The Collection

Home > Science > The Collection > Page 93
The Collection Page 93

by Fredric Brown


  Score shrugged. “He'll land on his feet, wherever he went. He's --- --- --- Ever see a picture of him?”

  He got up and went to the file cabinet. “We got some stills here.” He opened a drawer, hunted for and took out a file folder, handed me half a dozen eight-by-ten glossies, portrait shots. “Top one's straight, others made up for roles he played. One of 'em's as King Lear; that's the best role he ever played.”

  Albee was a good-looking young man all right, but what struck me was his resemblance to his father. It was really strong, one case where neither of them or anybody else could ever have denied the relationship. The second shot showed him as a mustachioed pirate with a black eye patch, as villainous a character as ever stormed a poop deck, whatever a poop deck is. The third --- --- ---

  The photographs shook a little in my hand. Albee as King Lear, with lines of age in his face and wild gray hair and a wild gray beard. He didn't look like his father in that shot; he was his father. Trim that beard. Instead of that gray wig, dye his own short hair. Let him talk like a Wisconsin farmer as, having known his father and being an actor, he certainly could do. . . .

  I made the motions of looking at the rest of the glossies and handed them back. I thanked Jerry Score and made my get-away.

  I walked south and walked blindly except when I had to cross a street without getting run over. Of course Floyd Nielson hadn't given away eight hundred dollars. Discount everything that Albee, as Floyd Nielson, had told us. Albee hadn't expected to get the loan and hadn't. But he'd learned his father had just sold the farm. Probably had all his money including the proceeds of the sale on hand, in cash. A fortune for a killing, whether it had been in cold blood or during a fight after a violent quarrel.

  And then the fright and the planning. Establish that Albee had taken a powder, that his father was still alive and had gone west, where he'd gradually be lost track of. And if Albee showed up alive someday, somewhere, even came back to Chicago someday, so what? His father had been alive and looking for him long after Albee had gone. If his father's body were never found, there'd never have been a murder, never be an investigation.
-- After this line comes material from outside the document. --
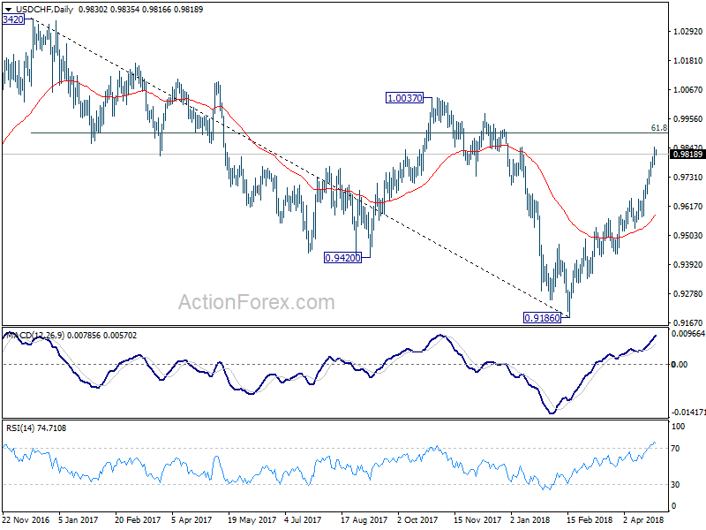Select the 3420 label at the chart's upper left

[x=13, y=19]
  And Uncle Am, even without having seen the photographs I'd just seen, had guessed it before I had. Or at least had seen it as a possibility. Right now he was on the Nielson farm, looking to see if there was a place where a body could have been put where it would never be found. Not a grave; a grave gives itself away by sinking unless there's someone around to keep it leveled off. But somewhere. . . .
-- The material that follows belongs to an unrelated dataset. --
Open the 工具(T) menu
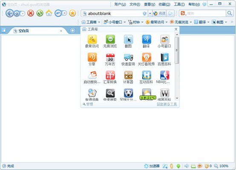Image resolution: width=236 pixels, height=170 pixels. click(x=179, y=4)
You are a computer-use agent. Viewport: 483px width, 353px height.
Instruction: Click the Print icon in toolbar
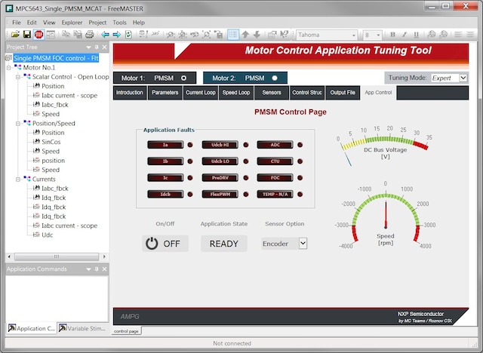(x=90, y=35)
  If I'd had any sense I'd have gone to the office to wait for Uncle Am. Even if he hadn't found a body---and Albee could have disposed of it elsewhere than at the truck farm---we could prove a case, or let the cops prove it, just by pulling off Albee's beard; it was two inches long and he couldn't possibly have grown a real one in nine days.

  But I didn't have any sense because I was walking into the lobby of the Ideal Hotel. A medium priced hotel, the kind the real Floyd Nielson would have chosen. Albee was staying in character and---suddenly I saw the reason why Albee Nielson had used first Missing Persons and then us as cats'-paws; he himself had had to stay away from even pretending to hunt for Albee on his own; Honey, Score, probably even his landlady, would have recognized him, gray beard or no. Which was why, too, he'd taken a hotel south of the Loop instead of on the Near North Side. In person, he'd avoided the area completely, except for his brief visit to our office.
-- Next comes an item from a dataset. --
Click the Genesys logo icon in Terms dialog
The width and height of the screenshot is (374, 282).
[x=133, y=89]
  I asked the clerk if Mr. Nielson was in. He glanced over his shoulder and said, “I guess so; his key's not in the box. Room two-fourteen.”

  There was an elevator, but I didn't wait for it; I walked up the stairs. I found 214 door and knocked on it. He opened it and said, “Oh, Mr. Hunter. Come in.” I went in and he closed the door and looked at me. “Well, find out anything about Albee?”

  And I realized then, too late, that I hadn't figured out what I was going to say or do. Give a tug on his beard? But I'd look, feel, and be too damn foolish if I was wrong, and I could be wrong.

  I decided to toss out a feeler and see how he reacted to it.

  I said, “The case isn't closed yet, Mr. Nielson. Something new has come up. There's a suspicion of murder.”

  And as suddenly as I'd been hit in the gut last night, I was being strangled. His hands were around my throat. There are people who fight by lashing out with their fists and there are stranglers. He was a strangler. And his hands were strong. Like a steel vise.

  I tried to pull them away with my own hands and couldn't. Then, just in time, I remembered the trick for breaking a strangle hold taken from the front. You bring up your forearms inside his arms and jerk them apart. I tried it. It worked.

  I took a step back quick while I had the chance, before he could grab me again. He didn't know boxing. He put up his guard too high and I swung a right in under it that got him in the gut just like the goon's swing last night got me. Maybe not as hard, but hard enough to bring his guard down. I feinted a left to keep them down and then put my right into his chin with all the weight of my body behind it, and he went down, out cold.

  So cold that my first thought was to kneel beside him and make sure that his heart was still beating.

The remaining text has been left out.